▶ Assignment
In the records below, the line with "How do I perform: Open" and every line after it must be written out exactly; no pictures belong in the result.

▶ Data in this exercise
****************************************
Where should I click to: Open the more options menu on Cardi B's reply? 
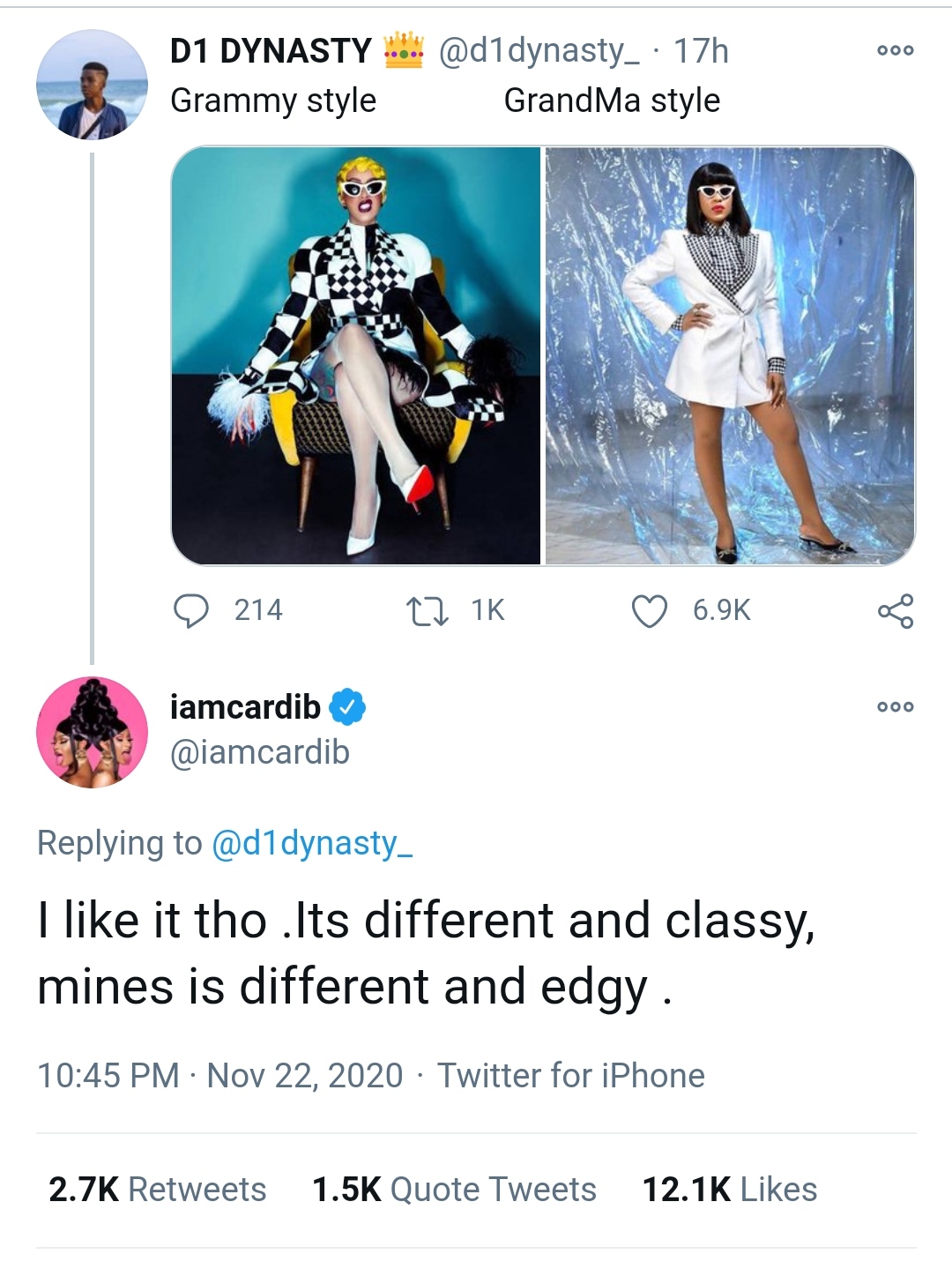pyautogui.click(x=897, y=705)
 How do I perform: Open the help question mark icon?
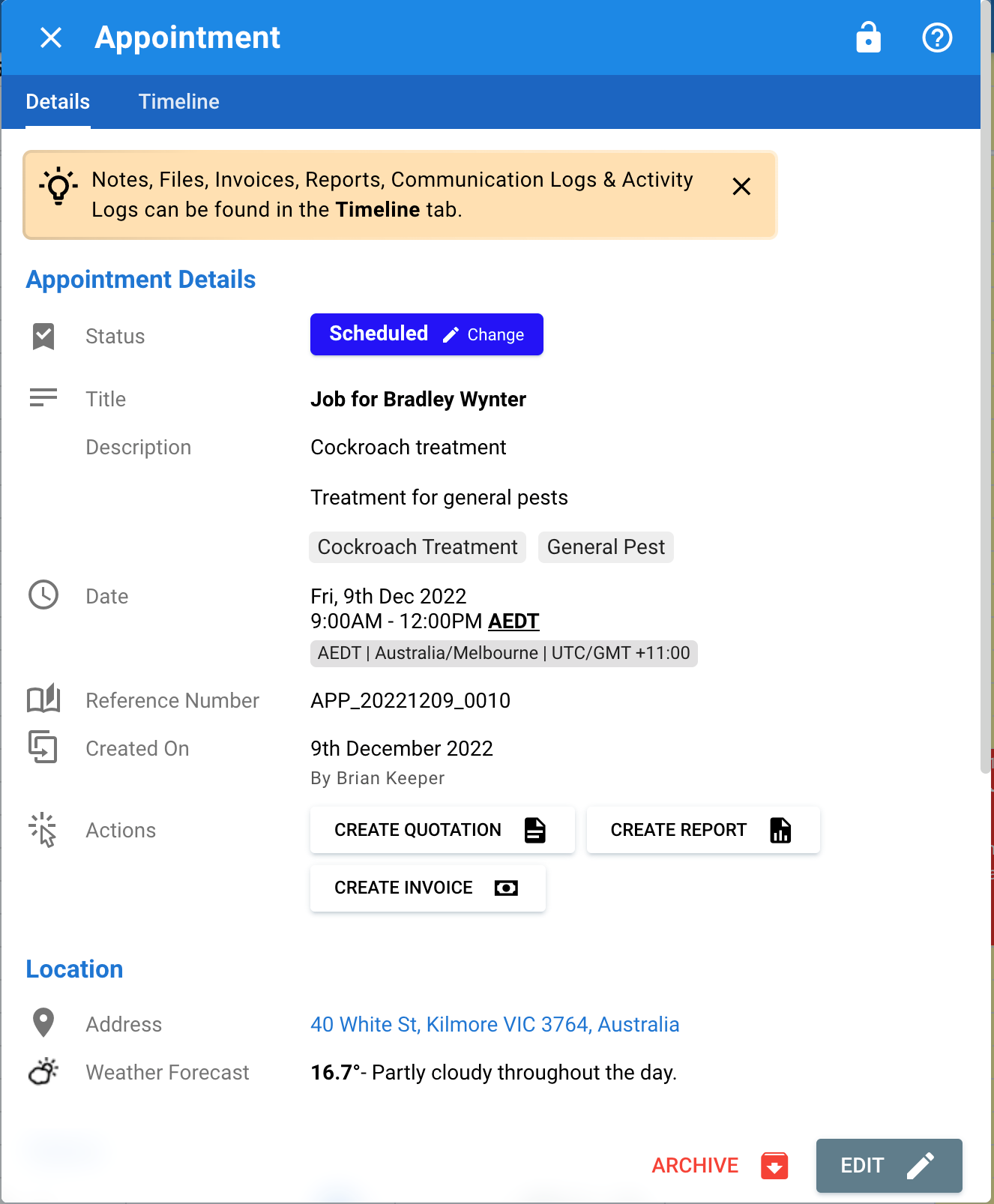coord(937,37)
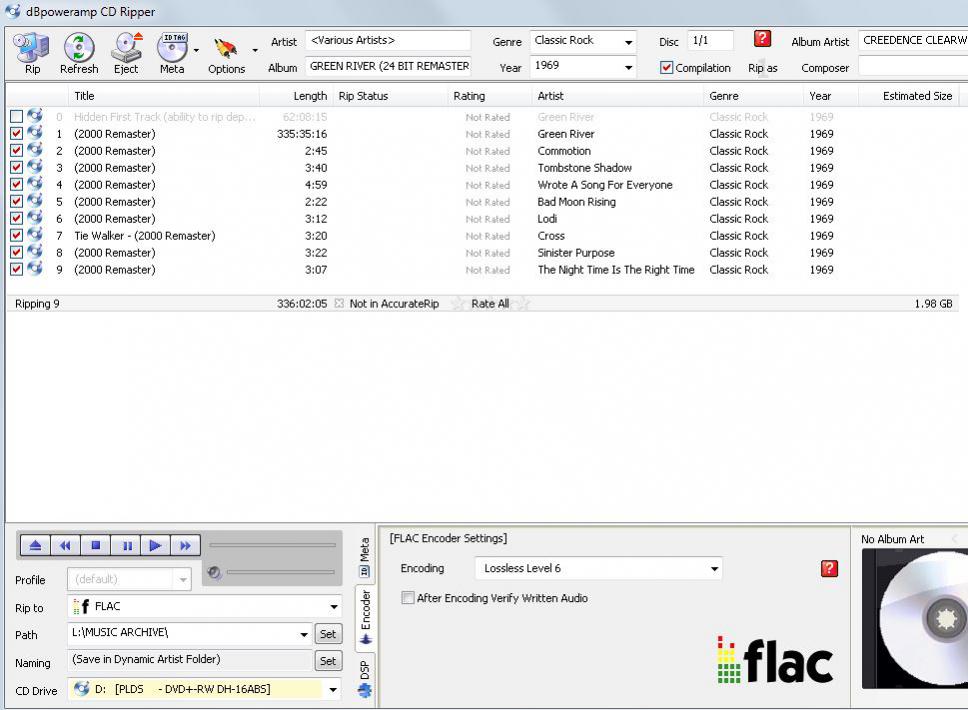
Task: Eject the CD using the Eject icon
Action: pos(126,48)
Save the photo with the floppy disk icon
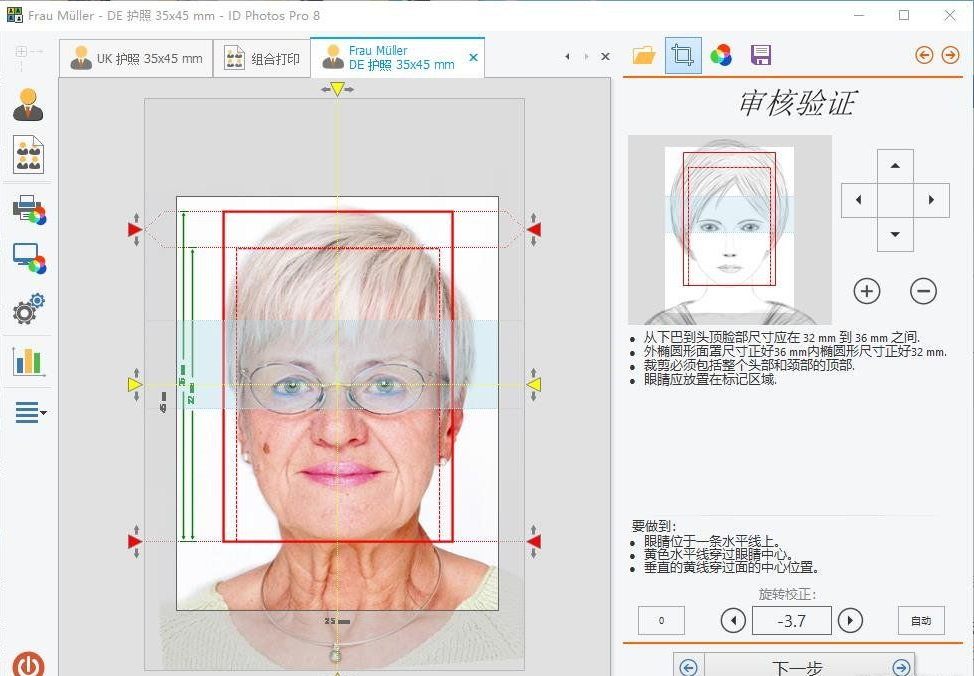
****************************************
▶ Answer to this problem
 How do I perform: Open the help question mark icon?
coord(937,37)
Task: Eject the CD using the Eject icon
Action: pos(126,48)
Save the photo with the floppy disk icon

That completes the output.